Du hast gerade das Pendeln erwähnt. Wie machst du das zu Coronazeiten?
Ich war die Zeit nur noch in Berlin und hatte für drei Monate auch meine Drehbuchautorin aus Prag bei mir untergebracht, die hier gestrandet war. Das Bedrückende ist, dass es viele Leute in Tschechien gibt, die es gar nicht so gestört hat, dass keiner raus kann. Das war wie früher.Wieso glaubst du, ist das so?

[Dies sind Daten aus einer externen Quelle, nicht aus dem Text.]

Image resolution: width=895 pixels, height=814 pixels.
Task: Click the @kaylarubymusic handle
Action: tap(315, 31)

Das wage ich gar nicht zu beurteilen. Vielleicht aus Angst vor der neuen Welt, weil sich Leute ganz gut damit fühlten, dass wir mal so eingeschlossen gelebt haben. Man möchte da gar nicht drüber nachdenken.Du hast eben schon über die Kinoszene gesprochen. Als Grenzgänger zwischen zwei Kulturen – welche Unterschiede und welche Gemeinsamkeiten haben die deutsche und die tschechische Kultur?

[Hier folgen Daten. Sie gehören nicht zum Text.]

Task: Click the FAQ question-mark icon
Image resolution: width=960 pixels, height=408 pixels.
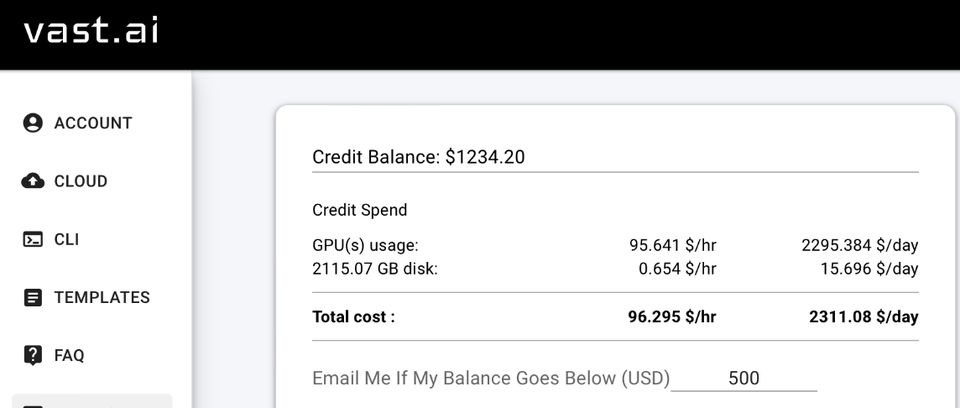Action: pyautogui.click(x=32, y=355)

Jaroslav, als jemand der Geschichte studierte und sehr geschichtsversiert ist, sagte mal: Es gibt keine tschechische ohne die deutsche Kultur. Und umgekehrt. Es gibt nur die europäische Kultur. Schon immer: Tschechien war zum Großteil deutschsprachig. Und wir sind zwar Slawen, aber wenn ich nach Russland fahre, merke ich, dass wir heute der deutschen Kultur viel näher sind als der russischen, was unser tägliches Leben angeht. Man denkt, durch das Internet wird alles zugänglich und wächst zusammen, aber manchmal ist es schwierig – wie zum Beispiel, wenn keine osteuropäischen Filme in Deutschland laufen (wobei sich die Tschechen übrigens auch eher als Mitteleuropäer bezeichnen würden). Und in Tschechien werden deutsche Filme auch nur äußerst selten und eher im Rahmen des deutschen Filmfestes, das unter anderem vom Goethe-Institut organisiert wird, gezeigt. Es scheint fast so, als gäbe es zunehmend mehr Grenzen und nicht weniger. Nicht nur zwischen den Ländern.Was meinst du damit?

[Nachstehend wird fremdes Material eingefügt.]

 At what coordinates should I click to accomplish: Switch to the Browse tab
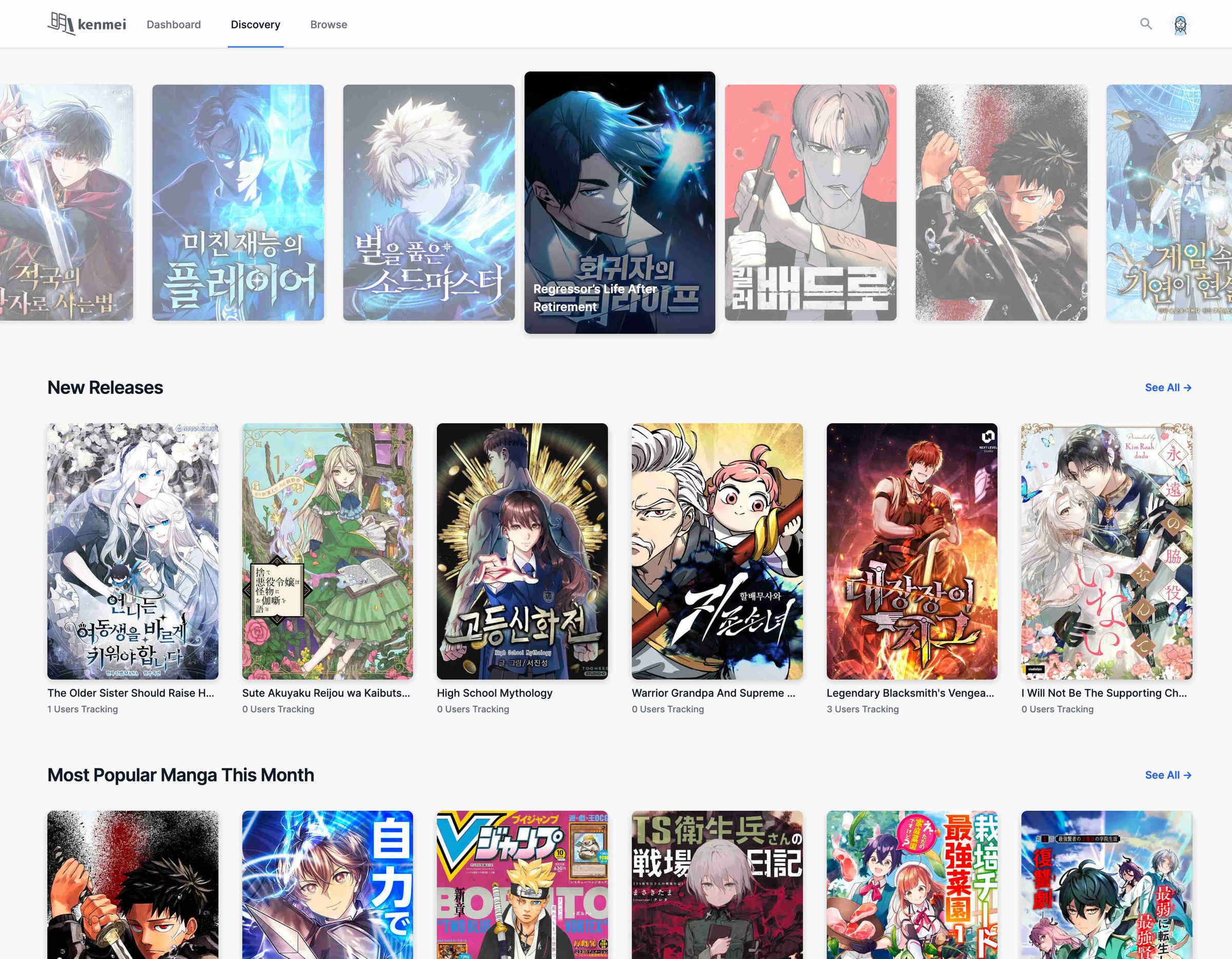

Interessant finde ich zum Beispiel, dass in Deutschland – im Unterschied zu etwa England, Frankreich und den USA – Geschichten von Menschen mit einem Migrationsbackground kaum Eingang in die Kinos finden. Das kenne ich auch aus eigener Erfahrung. Wenn man hier einen solchen Stoff einreicht, können die Gremien, die fast ausschließlich aus Deutschen bestehen, diese Geschichten oft nicht nachvollziehen. Dabei sind es die Geschichten von den circa 25 Prozent der hier lebenden Menschen, denn so viele haben in Deutschland einen Migrationshintergrund. Und wenn man so eine Geschichte einreicht, so muss sie dann aber bierernst und ganz leidend sein.Wie oft ich schon gehört habe, ich dürfe meine oft der Realität entsprungenen Geschichten, die einfach lustig sind, nicht mit Humor erzählen, das sei nicht „authentisch” – von einem Deutschen. So etwas steht dann in einer Absage einer Filmförderung. Da ist nach wie vor eine Mauer im Kopf, die ich spüre, und ich denke, dass den Zuschauern einfach tolle, witzige und berührende Geschichten vorenthalten werden. Allgemein finde ich es nicht nur schön, sondern ungemein wichtig, wenn man sich mit den anderen beschäftigt, statt sie abzustempeln. Das ist einer der Gründe, aus denen ich diesen manchmal unglaublich anstrengenden Beruf überhaupt mache.